_Given request_
Identify every line in the records below that contains the word "Instruction".

_Data entries_
--------------------------------------------------
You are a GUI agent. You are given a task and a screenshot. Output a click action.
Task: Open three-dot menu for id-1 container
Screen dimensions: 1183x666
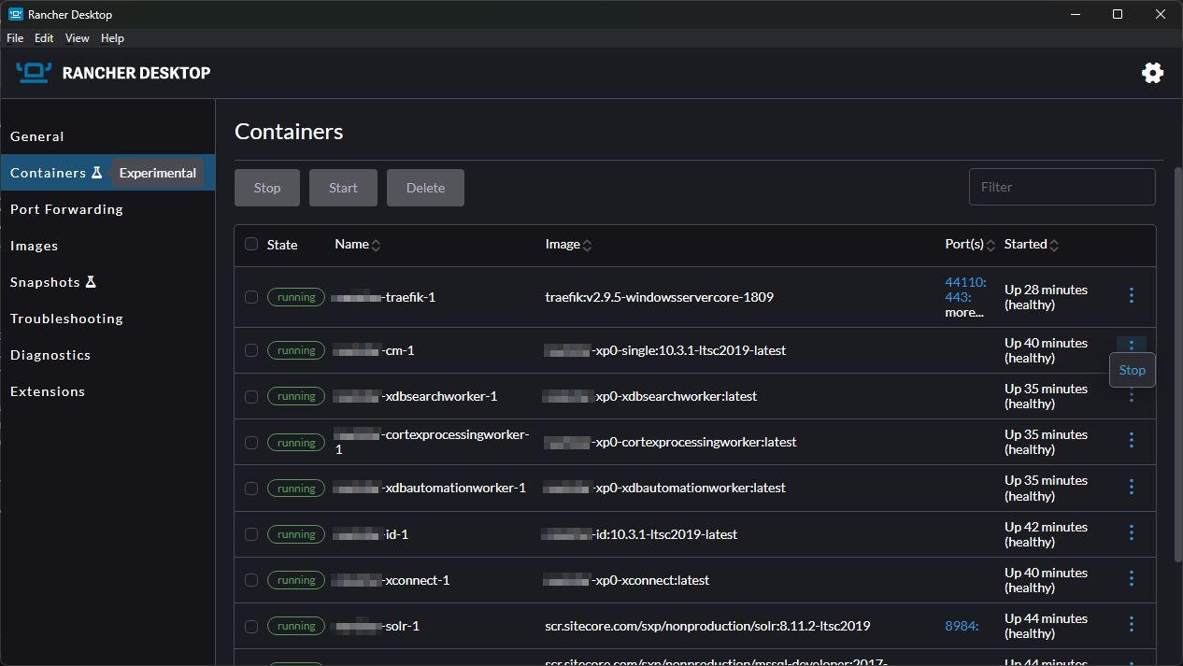(x=1131, y=532)
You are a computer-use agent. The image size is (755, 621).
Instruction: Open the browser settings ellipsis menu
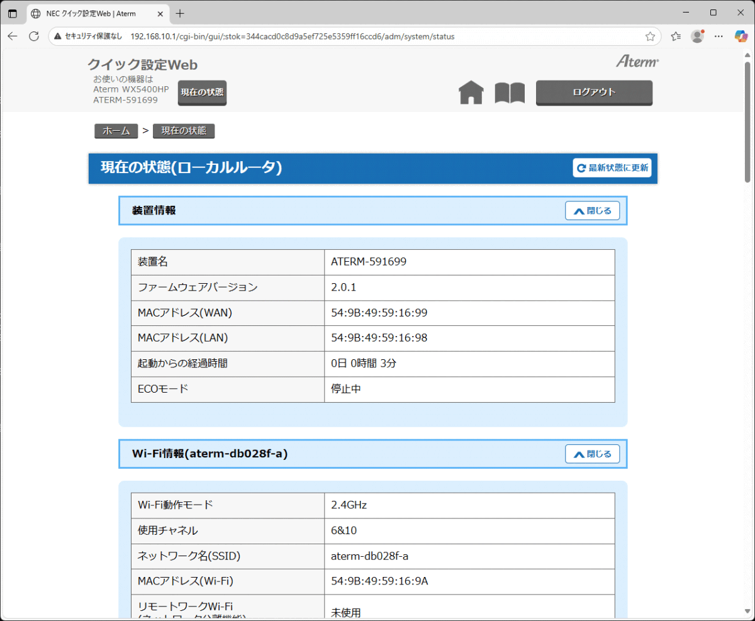click(x=719, y=36)
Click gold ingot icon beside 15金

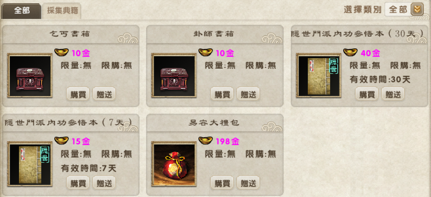(x=62, y=140)
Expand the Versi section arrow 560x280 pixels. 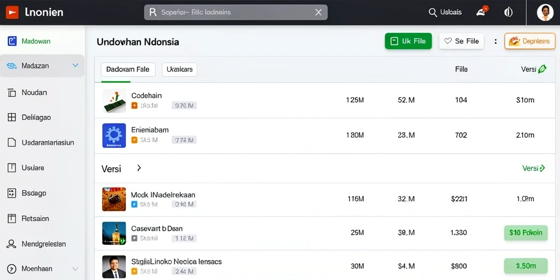(x=139, y=168)
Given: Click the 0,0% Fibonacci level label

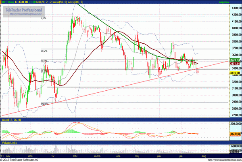Looking at the screenshot, I should click(43, 18).
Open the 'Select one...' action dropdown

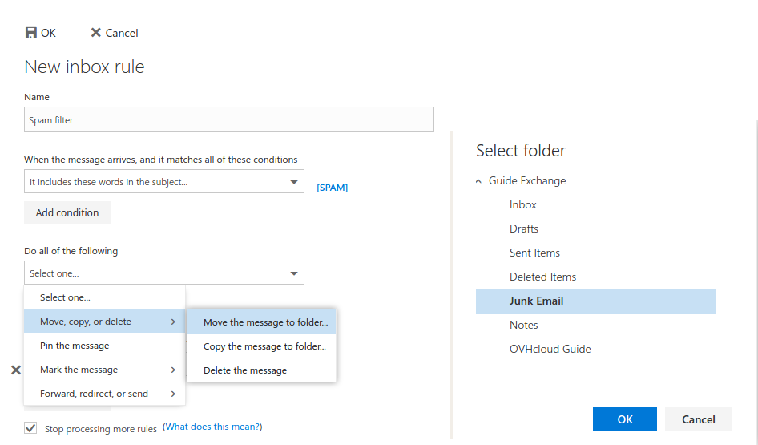[293, 273]
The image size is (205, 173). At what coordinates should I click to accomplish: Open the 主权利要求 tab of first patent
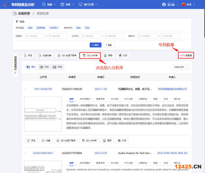[x=85, y=99]
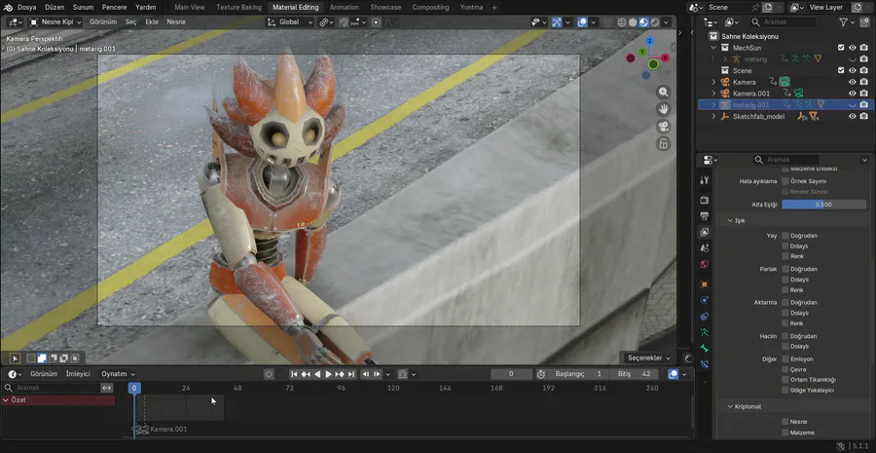Open the Global orientation dropdown

(288, 21)
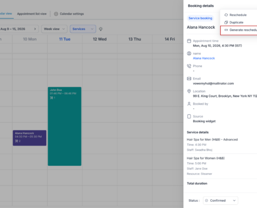Expand the Services filter dropdown
The height and width of the screenshot is (208, 257).
(83, 29)
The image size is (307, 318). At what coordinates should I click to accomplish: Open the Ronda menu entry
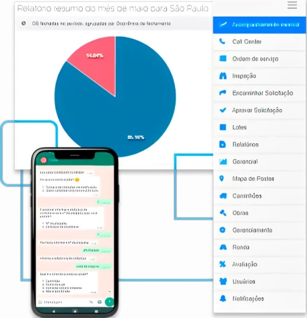pos(259,247)
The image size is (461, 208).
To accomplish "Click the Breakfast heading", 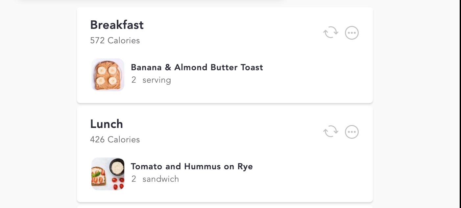I will pyautogui.click(x=117, y=25).
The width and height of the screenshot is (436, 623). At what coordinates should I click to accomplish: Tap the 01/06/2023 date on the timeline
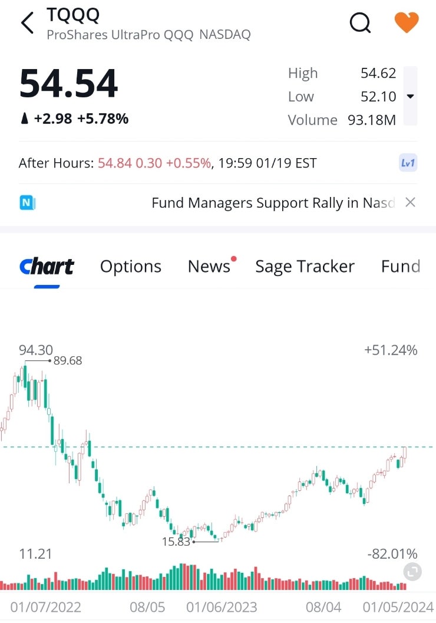pyautogui.click(x=222, y=607)

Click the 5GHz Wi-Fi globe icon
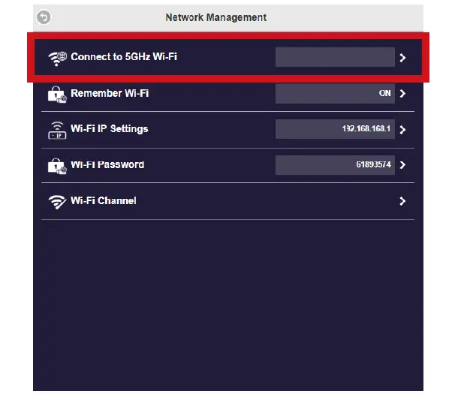coord(57,57)
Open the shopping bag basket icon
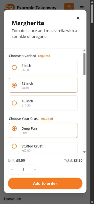The height and width of the screenshot is (204, 94). point(69,7)
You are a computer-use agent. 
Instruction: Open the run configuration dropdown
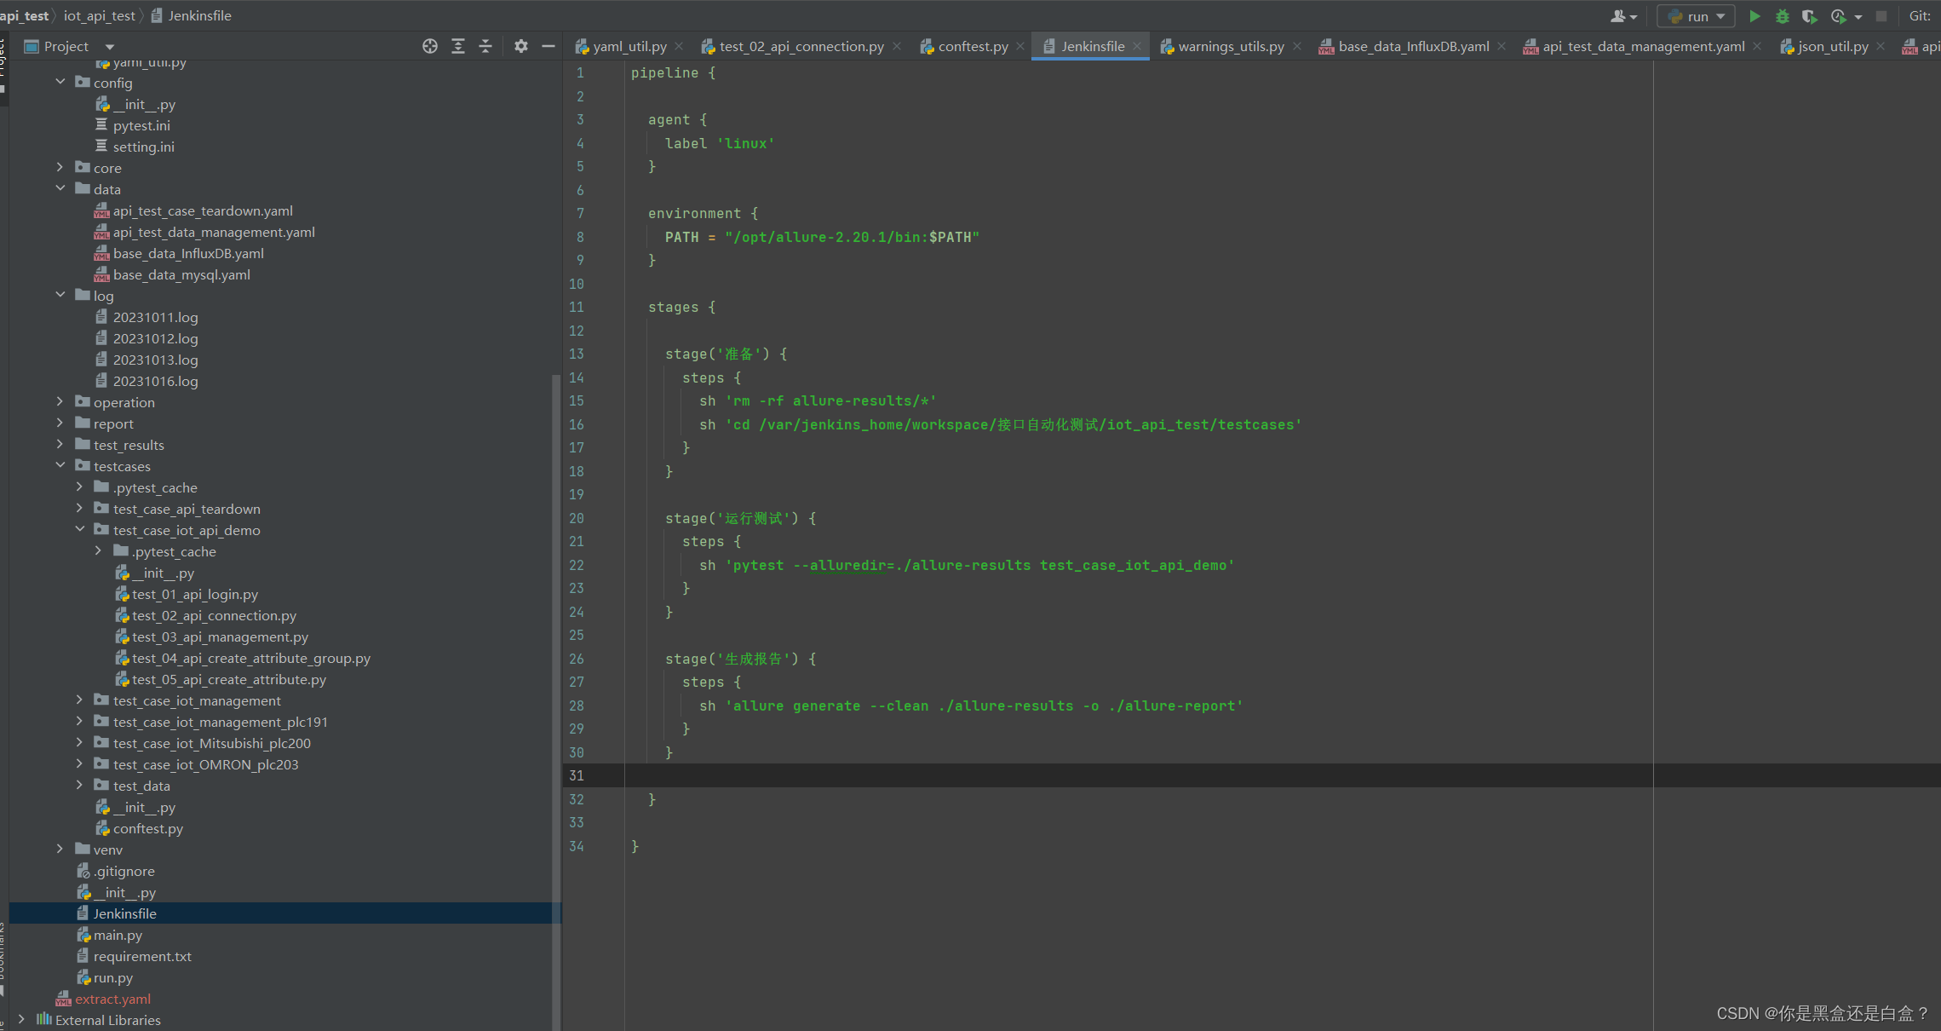[x=1697, y=16]
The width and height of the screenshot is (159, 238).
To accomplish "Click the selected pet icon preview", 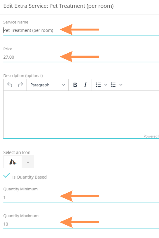I will [x=12, y=162].
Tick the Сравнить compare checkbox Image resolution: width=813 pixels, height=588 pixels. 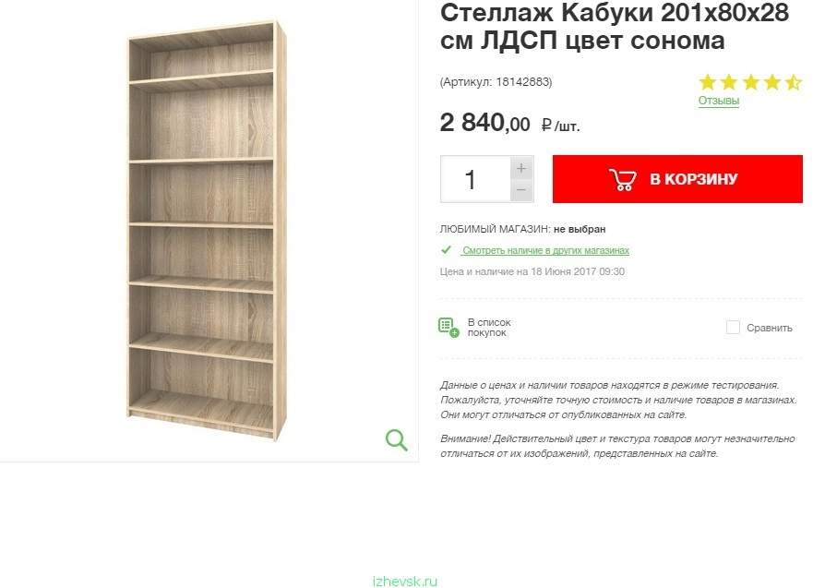[733, 327]
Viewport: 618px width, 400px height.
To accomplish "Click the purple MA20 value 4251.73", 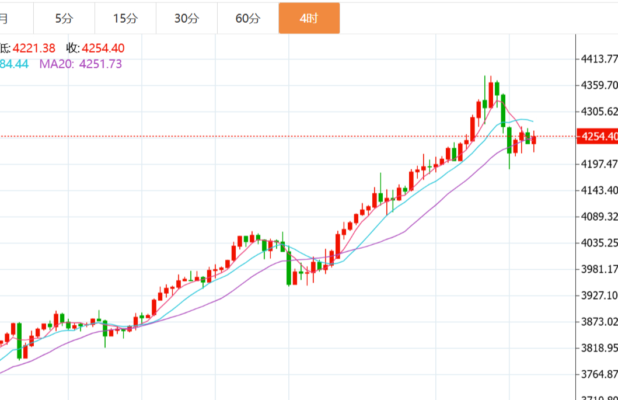I will [100, 64].
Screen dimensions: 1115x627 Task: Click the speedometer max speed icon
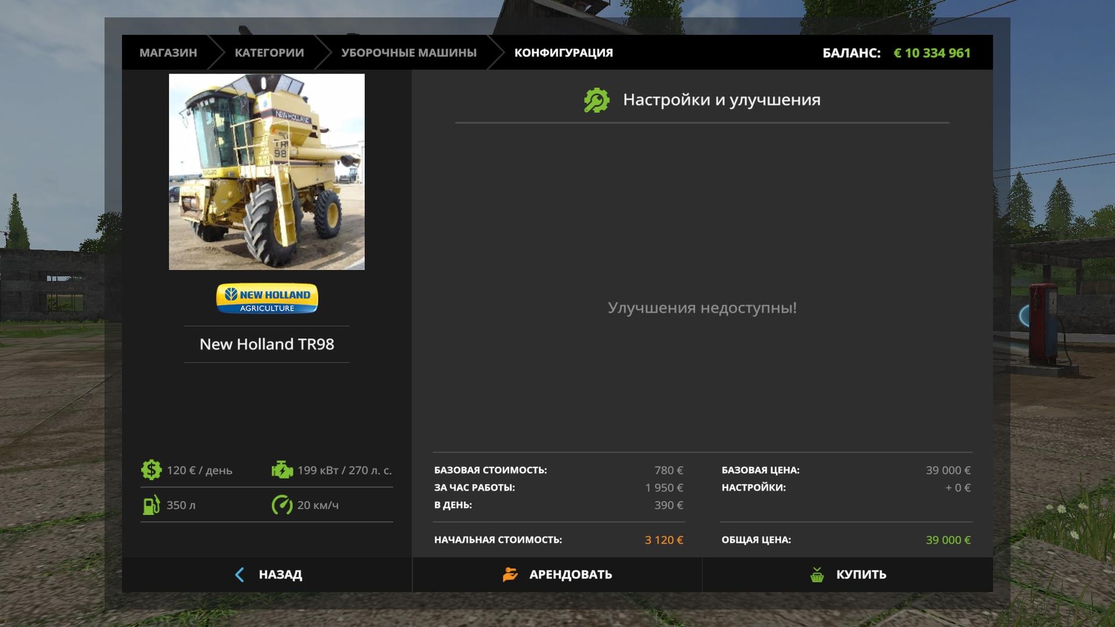pos(282,505)
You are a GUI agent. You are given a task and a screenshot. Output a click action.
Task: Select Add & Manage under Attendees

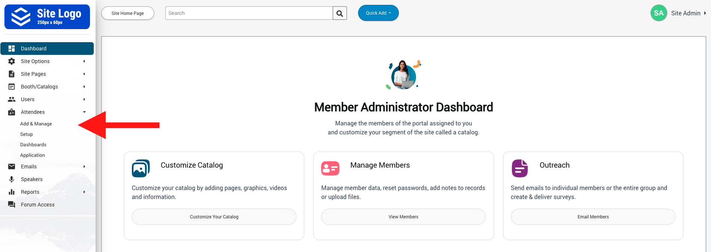[x=36, y=124]
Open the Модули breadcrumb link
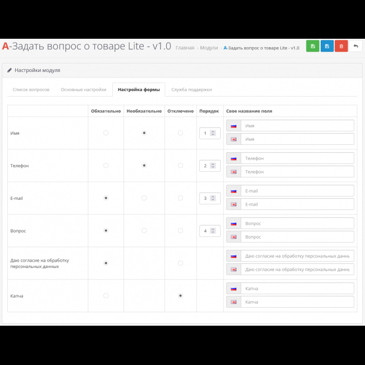This screenshot has height=365, width=365. pyautogui.click(x=209, y=48)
--------------------------------------------------
_Exercise result_
Instruction: Open the browser settings ellipsis menu
Instruction: Open the run configuration dropdown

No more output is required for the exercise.